# What's better: HED 3 or Aerospoke?



## BATMAN (Aug 15, 2005)

I know that the Hed 3 are lighter and slightly more aero dynamic, but I have heard that the weight difference makes the aerospoke a stronger wheel.

Anyone have any experiences with either of these wheels?

BTW, I'll be looking for either of these in 700c Clinchers in a month or so.

Also, If there are some other aero wheels that u like to discuss, feel free to do so.


----------



## asgelle (Apr 21, 2003)

Which is better? Depends what you're after. In testing, the aerospoke wheels have been shown to be incredibly strong but also have very high drag. I don't have the data with me, but as I recall, the aerospoke drag was comparable or higher than a 32 spoke, box section rim wheel.


----------



## BATMAN (Aug 15, 2005)

If anyone can find this out that would be great.


----------



## asgelle (Apr 21, 2003)

BATMAN said:


> If anyone can find this out that would be great.
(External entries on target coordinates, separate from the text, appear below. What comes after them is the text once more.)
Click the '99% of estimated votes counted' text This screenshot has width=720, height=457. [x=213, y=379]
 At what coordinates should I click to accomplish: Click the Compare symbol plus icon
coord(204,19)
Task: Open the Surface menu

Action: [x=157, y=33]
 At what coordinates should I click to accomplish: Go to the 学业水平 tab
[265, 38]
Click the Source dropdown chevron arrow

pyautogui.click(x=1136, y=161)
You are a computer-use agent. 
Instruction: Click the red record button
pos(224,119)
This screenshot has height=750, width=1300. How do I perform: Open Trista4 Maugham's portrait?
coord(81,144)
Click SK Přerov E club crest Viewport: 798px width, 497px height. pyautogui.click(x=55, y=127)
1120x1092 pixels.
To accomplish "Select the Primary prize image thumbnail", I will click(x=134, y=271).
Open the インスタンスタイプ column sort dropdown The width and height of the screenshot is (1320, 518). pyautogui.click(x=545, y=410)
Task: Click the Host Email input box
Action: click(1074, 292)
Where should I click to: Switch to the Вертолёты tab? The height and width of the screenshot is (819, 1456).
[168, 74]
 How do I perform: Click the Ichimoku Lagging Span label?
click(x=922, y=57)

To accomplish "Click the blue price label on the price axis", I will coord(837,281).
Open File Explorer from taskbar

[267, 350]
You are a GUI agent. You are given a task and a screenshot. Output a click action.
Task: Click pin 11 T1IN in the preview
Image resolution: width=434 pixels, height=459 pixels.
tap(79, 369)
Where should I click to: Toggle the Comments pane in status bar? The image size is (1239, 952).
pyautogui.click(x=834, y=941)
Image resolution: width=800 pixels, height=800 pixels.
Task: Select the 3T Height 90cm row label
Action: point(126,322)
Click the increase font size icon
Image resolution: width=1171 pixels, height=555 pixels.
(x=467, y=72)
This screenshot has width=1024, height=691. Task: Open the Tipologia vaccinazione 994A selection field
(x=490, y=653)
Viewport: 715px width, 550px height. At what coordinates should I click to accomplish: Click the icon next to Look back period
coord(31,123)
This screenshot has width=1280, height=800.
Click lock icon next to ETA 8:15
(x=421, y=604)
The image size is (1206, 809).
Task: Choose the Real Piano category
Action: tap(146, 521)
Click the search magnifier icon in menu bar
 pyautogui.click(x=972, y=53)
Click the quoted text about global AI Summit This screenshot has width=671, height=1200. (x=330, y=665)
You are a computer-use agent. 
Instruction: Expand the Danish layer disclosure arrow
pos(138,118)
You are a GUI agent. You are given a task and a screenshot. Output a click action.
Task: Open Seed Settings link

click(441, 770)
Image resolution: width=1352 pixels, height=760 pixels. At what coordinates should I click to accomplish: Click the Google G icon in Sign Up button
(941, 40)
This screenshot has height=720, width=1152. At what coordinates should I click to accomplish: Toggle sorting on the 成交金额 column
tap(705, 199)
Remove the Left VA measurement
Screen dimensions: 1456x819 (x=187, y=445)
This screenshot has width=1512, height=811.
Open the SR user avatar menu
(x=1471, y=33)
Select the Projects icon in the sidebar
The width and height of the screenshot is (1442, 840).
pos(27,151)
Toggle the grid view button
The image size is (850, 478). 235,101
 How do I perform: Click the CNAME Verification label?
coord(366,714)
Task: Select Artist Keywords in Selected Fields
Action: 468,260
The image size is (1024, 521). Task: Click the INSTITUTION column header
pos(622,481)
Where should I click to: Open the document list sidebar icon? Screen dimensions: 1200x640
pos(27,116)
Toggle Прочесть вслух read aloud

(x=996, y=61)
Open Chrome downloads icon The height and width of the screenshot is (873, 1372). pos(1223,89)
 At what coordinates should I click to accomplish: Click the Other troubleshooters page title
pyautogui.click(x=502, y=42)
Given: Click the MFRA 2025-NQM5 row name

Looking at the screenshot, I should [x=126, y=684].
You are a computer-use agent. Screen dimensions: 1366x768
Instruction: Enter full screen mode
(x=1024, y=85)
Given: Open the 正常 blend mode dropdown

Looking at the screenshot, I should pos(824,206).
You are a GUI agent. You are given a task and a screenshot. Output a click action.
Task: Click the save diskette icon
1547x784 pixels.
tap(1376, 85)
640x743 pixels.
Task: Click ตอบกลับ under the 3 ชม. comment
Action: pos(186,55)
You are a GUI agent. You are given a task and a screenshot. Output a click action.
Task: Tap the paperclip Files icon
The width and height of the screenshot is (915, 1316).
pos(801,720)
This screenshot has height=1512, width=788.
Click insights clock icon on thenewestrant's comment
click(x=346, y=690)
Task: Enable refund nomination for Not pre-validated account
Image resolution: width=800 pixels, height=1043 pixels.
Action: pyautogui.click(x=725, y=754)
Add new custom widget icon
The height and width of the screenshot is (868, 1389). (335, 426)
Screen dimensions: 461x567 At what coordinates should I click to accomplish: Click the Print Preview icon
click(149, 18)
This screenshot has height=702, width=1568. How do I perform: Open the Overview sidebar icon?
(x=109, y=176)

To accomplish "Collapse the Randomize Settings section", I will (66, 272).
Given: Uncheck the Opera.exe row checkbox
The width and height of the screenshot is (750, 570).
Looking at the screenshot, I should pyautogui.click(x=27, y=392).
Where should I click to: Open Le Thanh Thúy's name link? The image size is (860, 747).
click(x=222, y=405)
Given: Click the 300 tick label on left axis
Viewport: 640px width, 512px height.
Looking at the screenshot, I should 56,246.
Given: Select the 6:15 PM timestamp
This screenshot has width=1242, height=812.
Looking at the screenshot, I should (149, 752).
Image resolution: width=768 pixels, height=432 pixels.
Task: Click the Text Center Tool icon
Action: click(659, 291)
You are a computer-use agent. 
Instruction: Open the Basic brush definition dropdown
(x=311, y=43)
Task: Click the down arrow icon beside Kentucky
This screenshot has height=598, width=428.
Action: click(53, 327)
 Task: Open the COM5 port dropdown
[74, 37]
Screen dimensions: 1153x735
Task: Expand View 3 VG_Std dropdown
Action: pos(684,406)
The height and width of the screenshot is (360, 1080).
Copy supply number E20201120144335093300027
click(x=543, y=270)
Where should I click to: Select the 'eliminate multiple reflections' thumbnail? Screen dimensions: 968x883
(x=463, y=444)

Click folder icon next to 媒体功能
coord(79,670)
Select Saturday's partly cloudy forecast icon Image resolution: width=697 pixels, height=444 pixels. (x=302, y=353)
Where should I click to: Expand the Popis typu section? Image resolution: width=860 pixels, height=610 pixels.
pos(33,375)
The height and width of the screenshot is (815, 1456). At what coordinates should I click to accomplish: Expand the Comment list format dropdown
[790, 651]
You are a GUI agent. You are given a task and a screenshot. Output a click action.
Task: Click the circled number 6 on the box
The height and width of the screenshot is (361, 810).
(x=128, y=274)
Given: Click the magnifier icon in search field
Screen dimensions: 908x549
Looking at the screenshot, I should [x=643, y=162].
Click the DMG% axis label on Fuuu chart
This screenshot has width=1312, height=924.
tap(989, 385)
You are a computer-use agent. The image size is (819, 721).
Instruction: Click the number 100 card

This isn't the data I was thinking of, but it is enlightening. http://www.bsn.com/cycling/WheelAerodynamics.html
This is vendor supplied data and so should be viewed with a fair degree of skepticism, and the models are pretty out of date by now. Even though the aerospokes don't look as bad as I remember, they're still significantly less aero than most of the wheels of that vintage, and to put it in some relative context, the trispoke is comparable to a modern Zipp 404 which in turn is quite a bit more aero than the older 440 model.


----------



## Kerry Irons (Feb 25, 2002)

*Hed*

The HED wheel, originally developed by DuPont for Specialized a LONG time ago, and yet is still the standard. It's strong and very aero. DuPont did a very large R&D effort and it was based on detailed computational fluid dynamics, good materials science, etc. HED has updated the details and lightened the structure with newer materials but they are relying on the good work done so many years ago. Despite all the hype from various manufacturers, for aerodynamics, this wheel is hard to beat.


----------



## JimP (Dec 18, 2001)

The Nimble Crosswind is lighter than the HED3 and has been tested to be equal or more aerodynamic in several tests.

Jim


----------



## BATMAN (Aug 15, 2005)

I heard that the only thing more aero than a HED 3 is a full disk.


----------



## cydswipe (Mar 7, 2002)

*Where?*



BATMAN said:


> I heard that the only thing more aero than a HED 3 is a full disk.


Steve Hed probably told you that!  There are all kinds of tests and data about weight and aerodynamics. It's no coincedence that Hed's tests show Hed wheels are the best, Zipp's tests show that their wheels are the best etc etc. Hed has a proven win record with TdF TT's with Hed3 and a disc. Zipp wheels are a bit lighter. IMHO I feel that all of the tests should be thrown out and you do what is best for you. You know the conditions for the event you are going to be in. Elevation changes and wind seem to be the big points when comparing wheels. Do millionths of a second really matter to you? It does to wheel mfgrs. who want you to spend your hard earned monies on their wheels. The pics you posted look like maybe eBay is where you are looking? That is smart. You have to decide how important weight vs. aero is to you alone. Best of luck.
-Cydswipe, Hed3 rider


----------



## spookyload (Jan 30, 2004)

I will second the Nimble Crosswind. You get a great tri-spoke wheel that is the most aero thing out there (from their data of course), but most of all you get a company with great customer service. I had a set of the tubular wheels and they were fast. They are also strong enough for daily riding.


----------



## stallion1031 (Jun 3, 2004)

*look at the tour*

My gut feeling is that Lance, who spends a ton of time in the wind tunnel, is going to use the fastest wheel he can find. He is known to be a stickler about equipment. Thus, the Hed3. 

Not to mention you never see anyone riding the aerospoke in the tour or in any triathlons or TTs.


----------



## BATMAN (Aug 15, 2005)

Aerospokes are suppose to be stronger since there are more CF used.

But that comes at a cost in weight.


----------